Bien sûr, l’événement n’était pas improbable – Thomas en avait évoqué la perspective une semaine auparavant avec son père Marcus –, mais il paraissait impossible tant on s’était habituée à son image : Elisabeth est morte après un long règne, un très long règne, le plaçant par sa durée immédiatement après celui de Louis XIV.

Juste avant de décéder, au moment de la cérémonie des adieux, des vrais adieux, celui-ci avait déclaré « Je m’en vais, mais l’État demeurera toujours ». On pourrait aujourd’hui en dire autant avec la disparition d’Elisabeth : l’État va demeurer, et la monarchie avec, car malgré les chroniques ravageuses de la famille royale auquel chacun s’était accoutumé, l’attachement des Britanniques à cette institution plus que désuète reste très intense. Et la joie d’accueillir un nouveau roi va chasser peu à peu la peine d’avoir perdu la reine.

Malgré certaines critiques, s’il est un roi qui s’est préparé à sa fonction, c’est bien Charles III. Il succède par son nom à Charles II, petit-fils d’Henri IV et neveu de Louis XIII, mais surtout fils de Charles Ier, victime de la première révolution anglaise et exécuté en 1649. 
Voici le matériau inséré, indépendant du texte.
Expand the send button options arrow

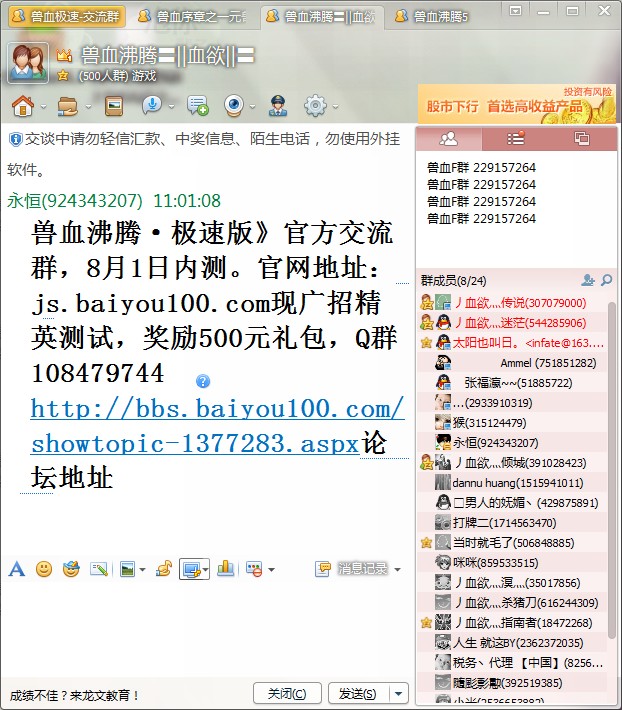[x=399, y=693]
Il a eu le temps pour lui, et pourquoi ne ferait-il pas aussi bien que sa mère ? Intronisée à l’âge de 25 ans seulement à la suite de la mort inattendue de son père George VI (lui-même un roi qu’on n’attendait pas, appelé à cette fonction en 1936 à la suite de l’abdication de son frère Édouard VIII), elle s’est glissée dans le personnage comme une main dans un gant.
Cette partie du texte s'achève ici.